If we start personally vetting counselors or the work performed to earn badges we have stepped out of bounds. This is the responsibility of the District and Council Advancement Committee.
I understand that you feel you were right in doing this, and I can commiserate with your frustration but it does not make what you did right. You were clearly out of bounds on this one.
I wish it were possible to see a show of hands on how many Scoutmasters would sign off an advancement form for an Eagle-required merit badge KNOWING that the requirements were not met.
I hope it is not many.
Clarke Green says
“A merit badge cannot be taken away once it has been earned, provided the counselor is a registered counselor for the merit badge.”
What a Scout does to fulfill a merit badge is not any of your business as a Scoutmaster. If you suspect a problem there’s a way to fix it and refusing to sign something is simply the wrong way to go about it.
I didn’t have a suspicion, I knew that the requirement had not been met. Twice.
Actually, your stance is that there is NOT, in fact, a way to fix it.
It is obvious that you believe a merit badge counselor’s signature is the end of the merit badge process.
A merit badge has NOT been earned if the requirements have not been met, so there was no taking one away.
I believe that is part of the reason that the rank of Eagle Scout is becoming diluted.
I can only hope that there are other scout leaders who want to maintain the integrity of the program for those scouts who really have earned their way.
DWB Sr. says
As a Scoutmaster I use the conference as a means to find out really what WE as adult leaders are doing wrong when trying to help the leadership corp of this Troop. We talk about the things that they had to do to pass the reqs. for that rank, what they would like to do as a troop / patrol or even and more important what they don’t like to do. Retest them that is not the point it is a chance to get to know the boy and how he has grown in each rank.
Allan Green says
Fail a board of review? Not really. Before I was a scoutmaster, I lead a board of review for a first class scout seeking star. Our tradition is to have the scout say the scout oath and law at the offset. He clearly did not know these. I was a bit dumbfounded at this, and gave him every opportunity to recall, figuring that he was just shy. But no, he really did not know them. I don’t know what he had been doing in all those meetings opened with the reciting of the scout oath and law all that time, but I considered this something to deal with.

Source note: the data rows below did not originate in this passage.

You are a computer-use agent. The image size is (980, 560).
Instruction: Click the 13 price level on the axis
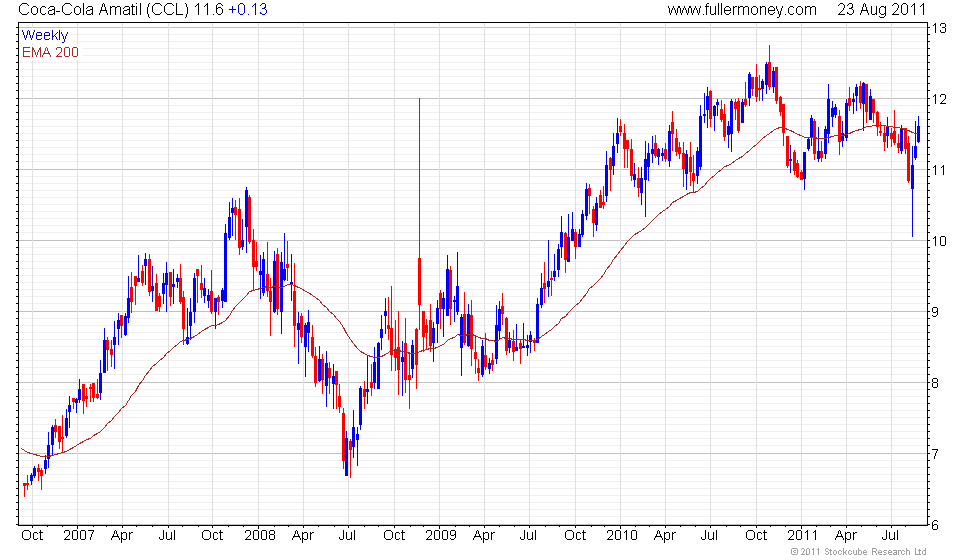pos(940,29)
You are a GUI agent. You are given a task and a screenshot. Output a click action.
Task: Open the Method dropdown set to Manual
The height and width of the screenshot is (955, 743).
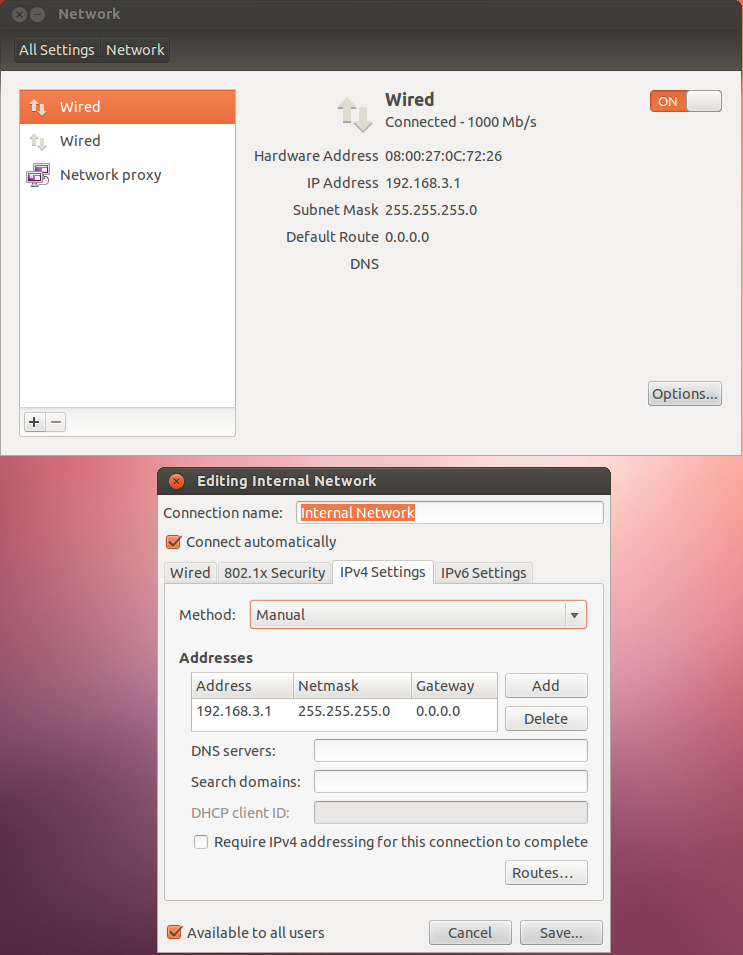pyautogui.click(x=418, y=615)
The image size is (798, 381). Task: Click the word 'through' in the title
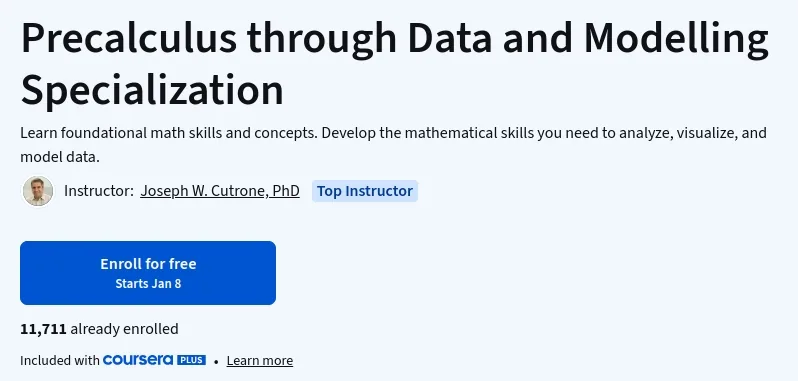323,41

The other adults on the board, not that used to a board of review, were clearly disappointed and wanted something done.
I did not “fail” the kid. I did not even “close” the board of review, but merely “suspended the proceedings” till the next week, so we could all “consider the importance” of scout spirit for scouts at the higher ranks. So the next week we reconvened, and I asked the scout if he wished to try the oath and law again. What do you know, but he recited them perfectly. He had all the star requirements signed off, so we congratulated him on earning the star rank.
I guess he got my message and prepared for this meeting. Would I have failed this scout if he did not learn the words to the Oath and Law? Probably not, but I would have had a talk with the Scoutmaster to have him “stress the importance of these concepts” for the boys as they come up for advancement review.